Have you ever been confronted by someone who claims that ADHD is not “real” or who says something such as “You probably don’t have ADHD - everybody gets distracted – we’re all just so busy!”

Of course, it is possible that any particular individual does not have ADHD, even if he thinks he might.  But it is NOT the case that ADHD is not real.

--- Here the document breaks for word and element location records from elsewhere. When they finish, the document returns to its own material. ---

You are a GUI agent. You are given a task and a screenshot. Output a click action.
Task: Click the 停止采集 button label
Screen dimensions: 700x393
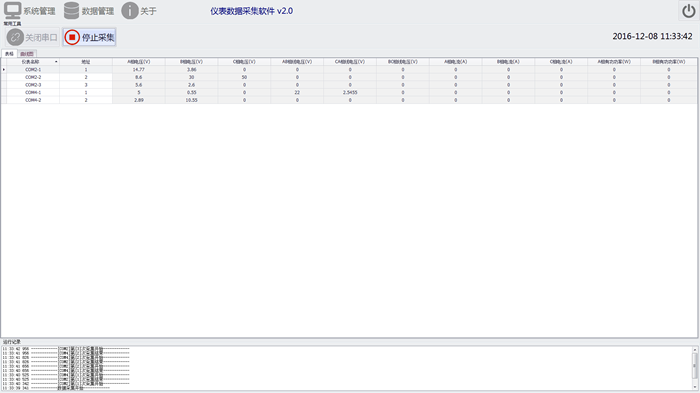pos(98,38)
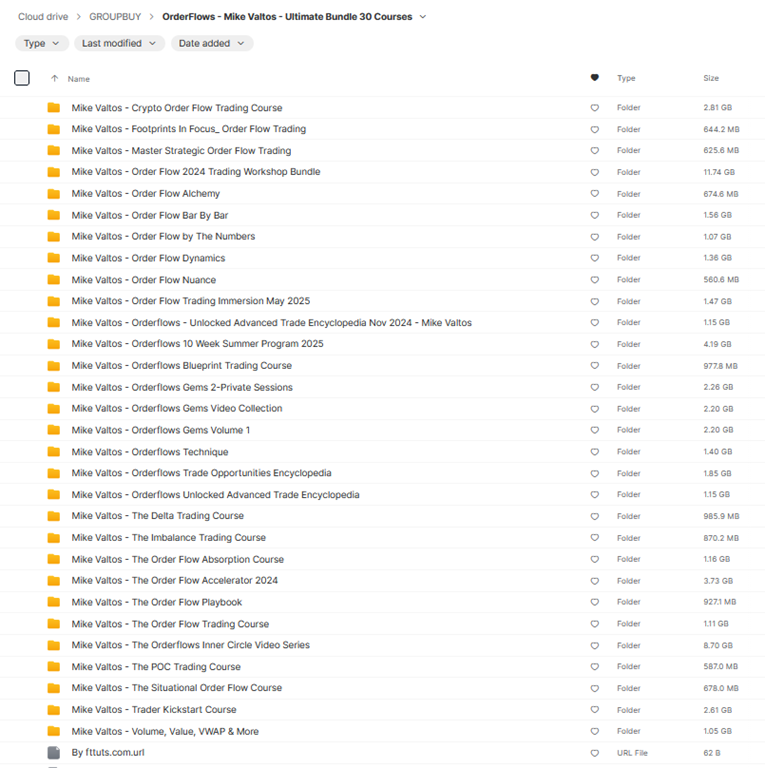Navigate to GROUPBUY breadcrumb folder
Viewport: 765px width, 768px height.
115,17
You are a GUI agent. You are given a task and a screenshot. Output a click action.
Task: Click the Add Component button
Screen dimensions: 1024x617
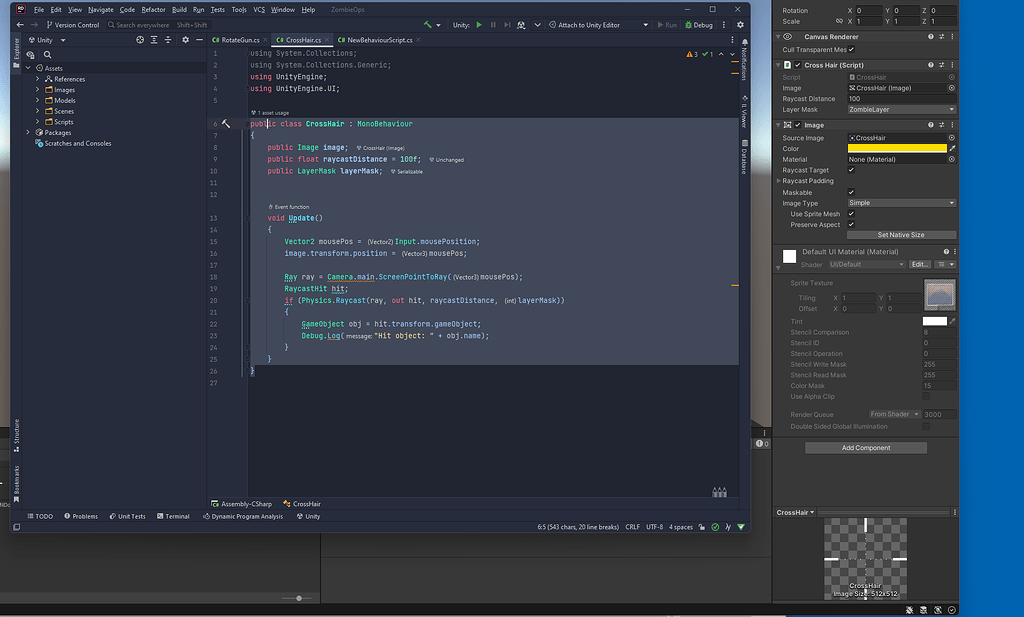pos(865,448)
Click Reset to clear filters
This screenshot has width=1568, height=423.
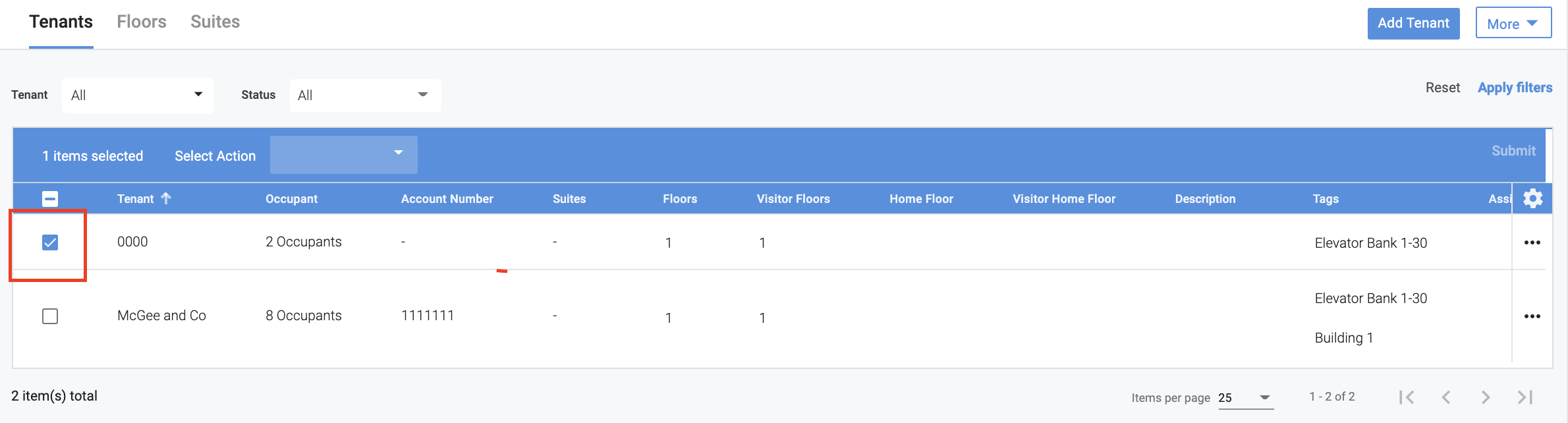[x=1442, y=88]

Research done by Russell Barkley, Ph.D., Kevin Murphy, Ph.D. and Mariellen Fischer, Ph.D drives this point home.  When asked whether or not they experienced the symptoms of ADHD often, respondents with ADHD responded radically differently than respondents in the "community" broup without ADHD:

Symptom

Fails to give close attention to details:  ADHD adult - 74%  /  Community adult (No ADHD diagnosis) - 3%

Difficulty sustaining attention:  ADHD - 97% / Comm. - 3%

Fails to listen when spoken to directly:  ADHD - 73% / Comm. - 2%

Doesn't follow through on instructions:  ADHD - 75% / Comm. - 1%

Has difficulty organizing tasks:  ADHD - 81% / Comm. - 5%

Avoids tasks requiring sustained mental effort:  ADHD - 81% / Comm. - 2%

Loses necessary things:  ADHD - 75% / Comm. - 11%

Easily distracted by extraneous stimuli:  ADHD - 97% / Comm. - 2%

Forgetful in daily activities:  ADHD - 78% / Comm. - 4%

Fidgets with hand/feet or squirms in seat (H)*ADHD - 79% / Comm. - 4%

Leaves seat when required to stay seated (H)ADHD - 30% / Comm. - 2%

Feels restless (H):  ADHD - 77% / Comm. - 3%

Difficulty doing leisure activities quietly (H):  ADHD - 38% / Comm. - 3%

Has to be "on the go" (H):  ADHD - 62% / Comm. - 12%

Talks excessively (H)ADHD - 44% / Comm. - 4%

Blurts out answers (H)ADHD - 57% / Comm. - 7%

Difficulty awaiting turn (H) ADHD - 67% / Comm. - 3%

Interrupts or intrudes on others (H):  ADHD - 57% / Comm. - 3%

* symptoms marked with an (H) are hyperactive/impulsive symptoms of ADHD, which not all with ADHD have

Source:  Barkley, R., with Benton, C, Taking Charge of Adult ADHD pp. 32-33

ADHD is a biological, neurologically based condition…one that most often wreaks havoc in a person’s life if not treated.  To suggest that the struggles of those with ADHD are simply more of what everyone else encounters is both ignorant and hurtful.